Yes, the evidence of finance being repaid to investors is clearly disclosed in the group’s cash flow statement such as in case of external financing from bank repayment of long term borrowing and overdraft facility along with interest costs. However, in case of equity financing the finance being repaid is termed as dividend through profits as follows;

The equity dividends paid during the year 2012 were amounting to £ 21,746m whereas in the year 2011, total paid dividends were £18,025m which indicates the increase amounting to £ 3,721m, which is 21% more than the prior year. Further, dividend per share for the period was up 17.9% to 14.50 pence (2011: 12.30 pence). CITATION Ann121 l 1033 (Annual Report and Accounts 2012)Part C

How were the investment, financing and distribution decisions (from Part b) linked? Can you find evidence in the report and accounts of any comment on the intended strategic impact of these decisions?

Answer:

The investment, financing and distribution decisions are directly inter-linked among each other. It is obvious that in order to carry out an investment decision, there is a need for setting financing decision beforehand. Accordingly; the financing decision takes precedence because unless or until the funds are available for venturing in the business, an investment activity would not be carried out. The group has financed all of its investments through external as well as the internal source of financing. The equity and bank loan are external source of financing whereas the cash held in the bank in the form of highly liquid short-term investments. Such investments yield high interest rates on a daily basis and the working capital are internal source of financing. Both the equity and the long-term bank credit are for long-term investment projects, however the internally generated funds are for short-term investment project because of the relative materiality of the amounts. The investment decision once made needs the distribution decision that is how to get it across the target market. The group has opened and acquired new stores, enhance commissary activities but it then requires the ways to deliver the pizzas to the people accurately and expeditiously with least cost. For this purpose, the group has spent high on innovative IT systems in order to have efficiency in the business processes; information processing is centralized for adequate control purposes and decision making.

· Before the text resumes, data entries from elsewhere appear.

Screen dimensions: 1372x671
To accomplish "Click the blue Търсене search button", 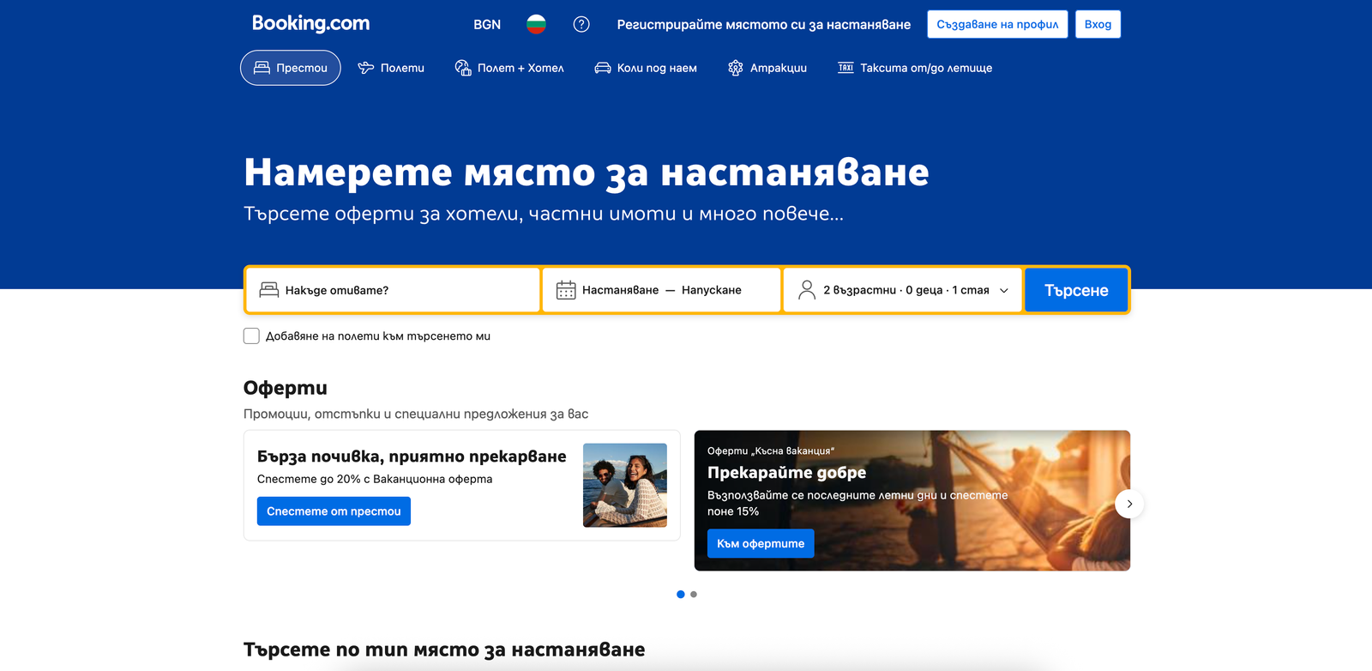I will (x=1076, y=290).
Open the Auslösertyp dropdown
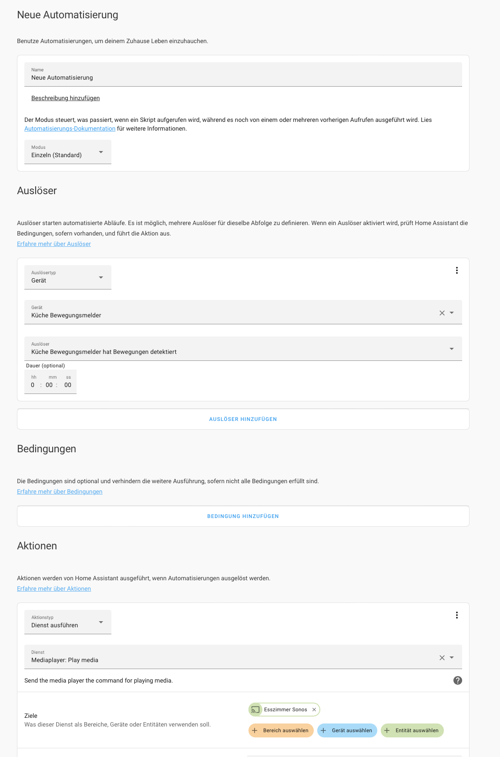500x757 pixels. [x=68, y=277]
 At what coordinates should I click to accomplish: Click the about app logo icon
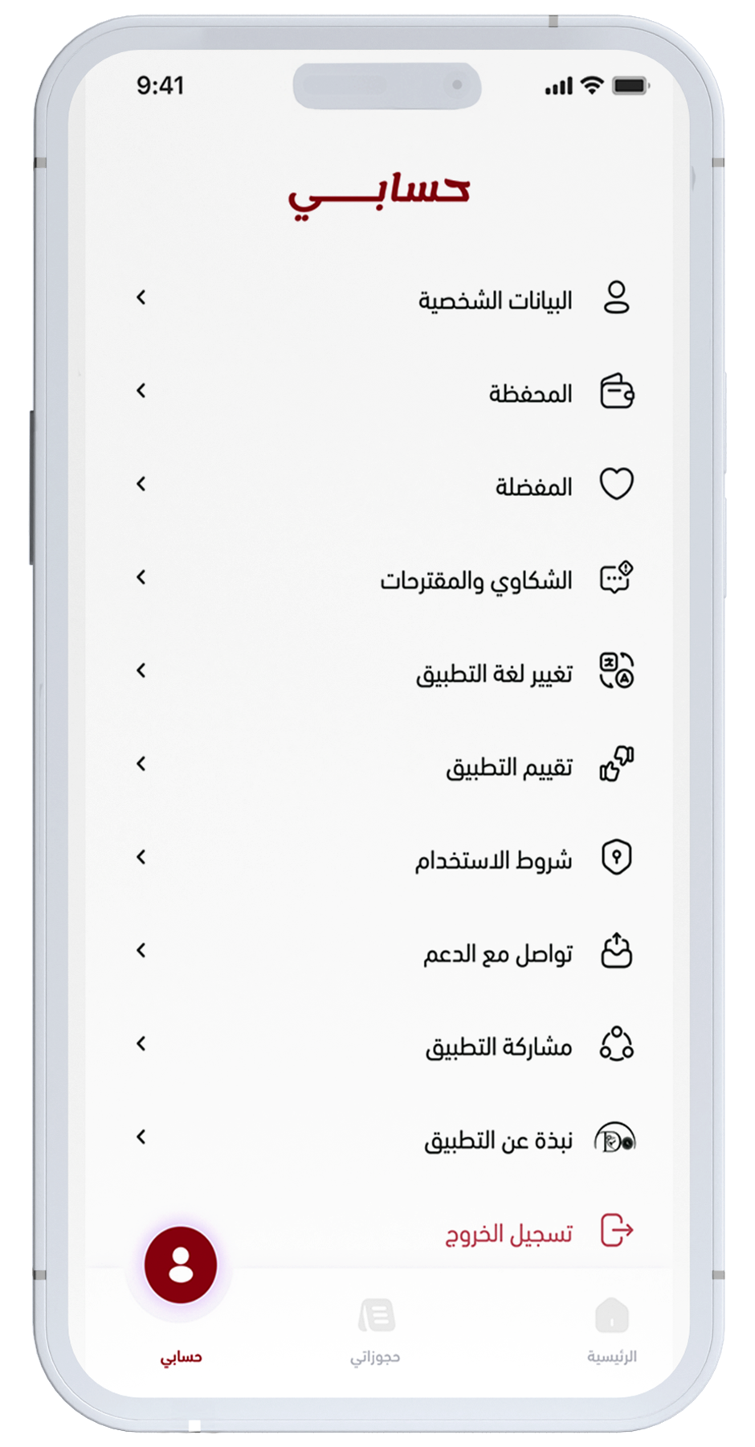(614, 1138)
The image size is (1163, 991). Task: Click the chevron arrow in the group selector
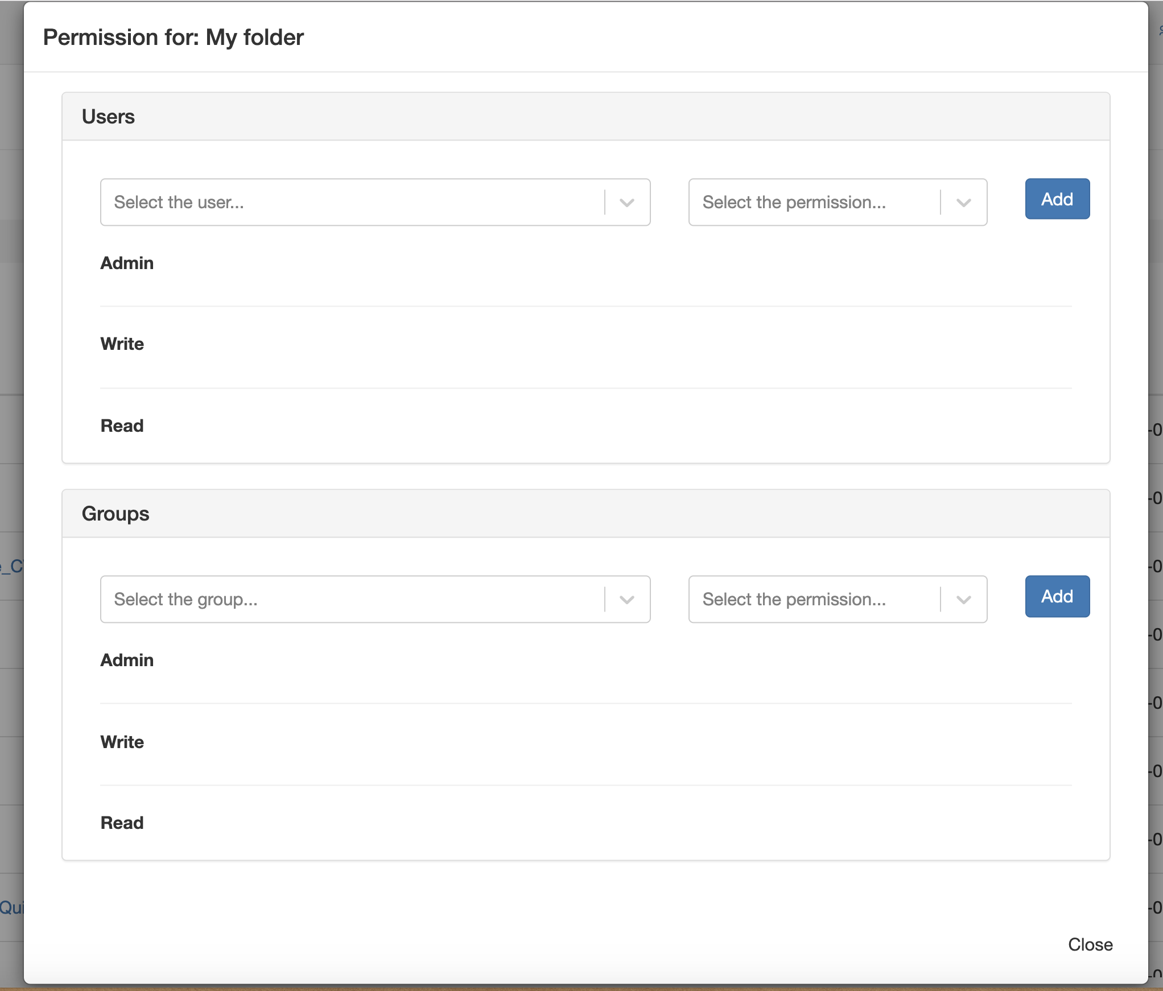click(626, 600)
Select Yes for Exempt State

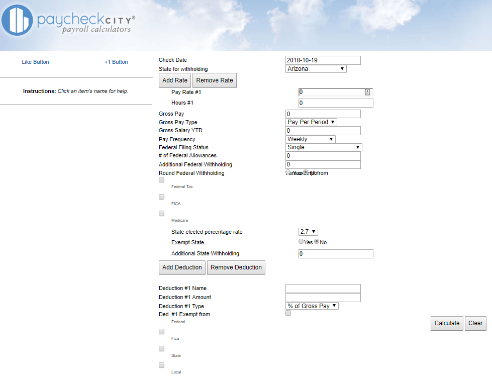300,242
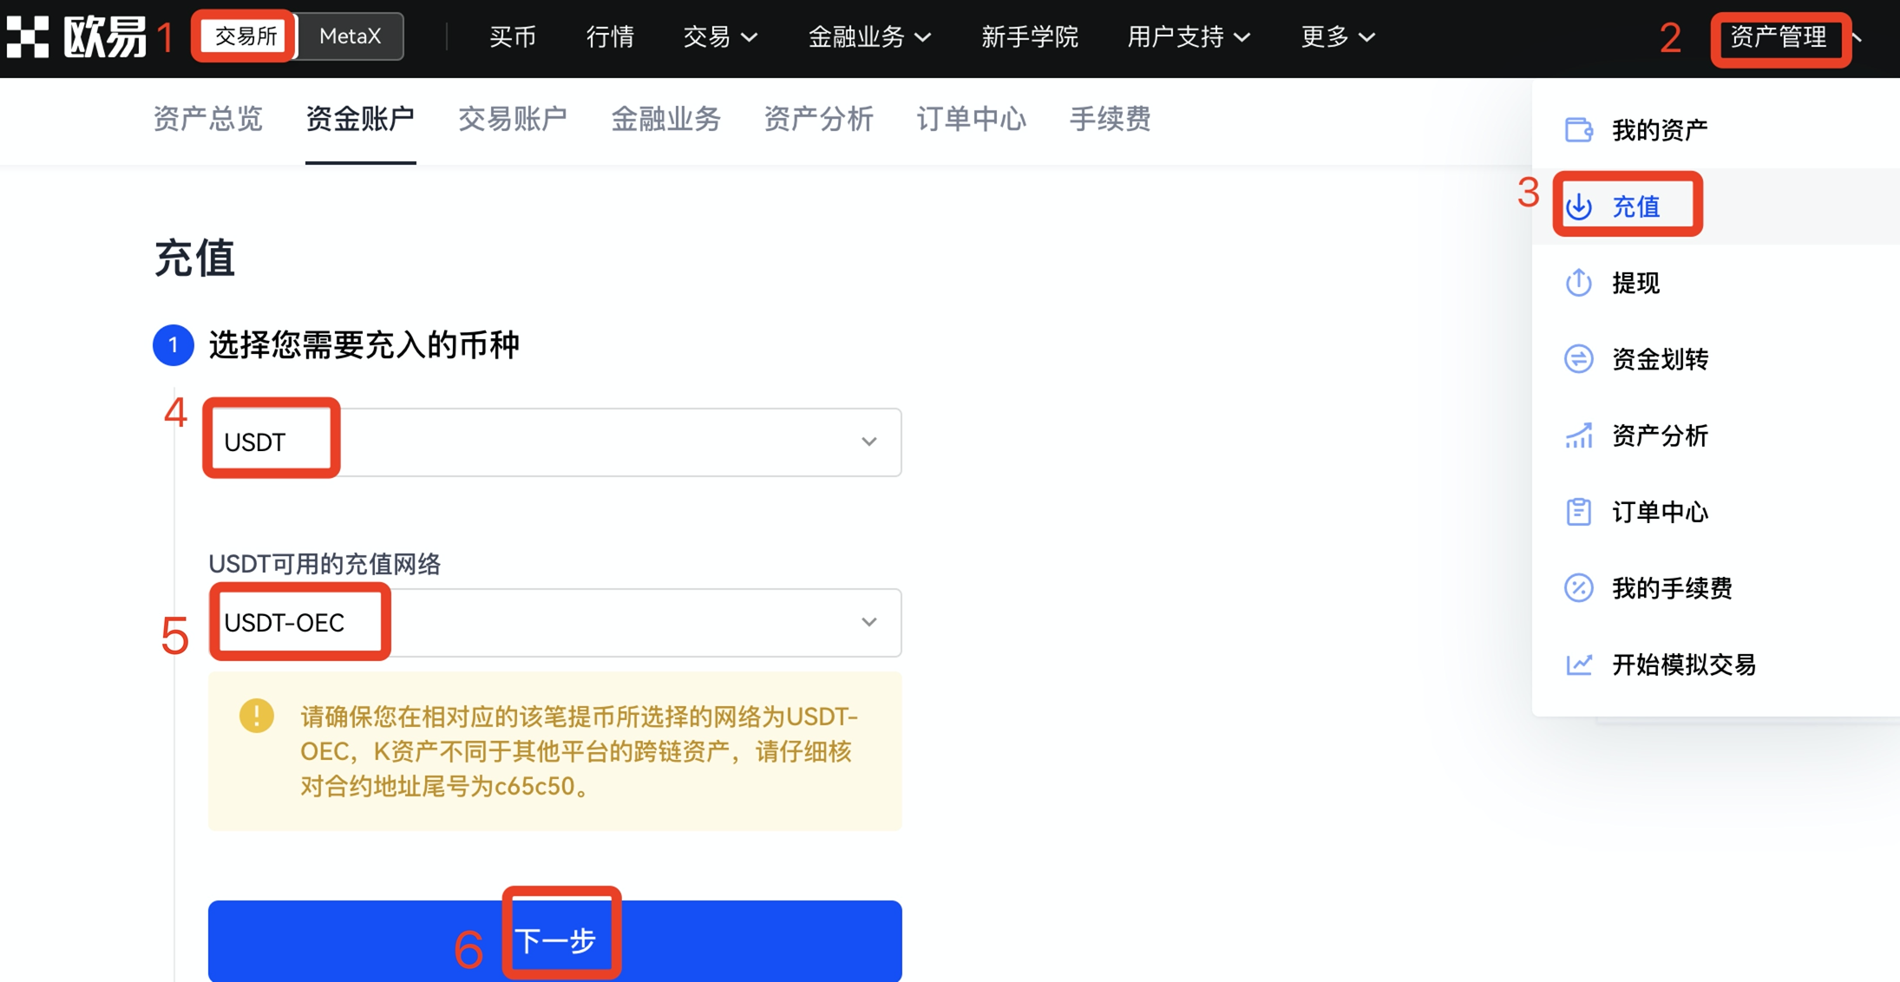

The evidence of the intended strategic impact of these decisions is found on the group’s report. The group ensures that it remains a strong credit rating and healthy capital ratios in order to support its business and maximize shareholder value. It always manages its capital structure and makes adjustments to it in the light of changes in economic conditions. To maintain or adjust the capital structure, the Group may adjust the dividend payment to shareholders, return capital to shareholders or issue new shares

References

1. Glen Arnold (2005) Corporate Financial Management, 3rd edition, United Kingdom: Financial Times/ Prentice Hall.

2. David Hillier (2010) Corporate Finance: European Edition, Kindle edition, Europe: McGraw-Hill Higher Education.

3. Jonathan Berk, Peter DeMarzo (2011) Corporate Finance, 2nd edition, England: Pearson Education.

4. Richard A Brealey, Stewart C Myers, Franklin Allen (2010) Principles of Corporate Finance – Global Edition , 10th edition, United Kingdom: McGraw-Hill Higher Education.

5. Stephen Lumby, Chris Jones (2011) Corporate Finance Theory & Practice, 8th edition, United Kingdom: Cengage Learning EMEA.

6. Dominos Pizza Group PLC (2012) Annual Report and Accounts 2012, United Kingdom: Forest Stewardship Council.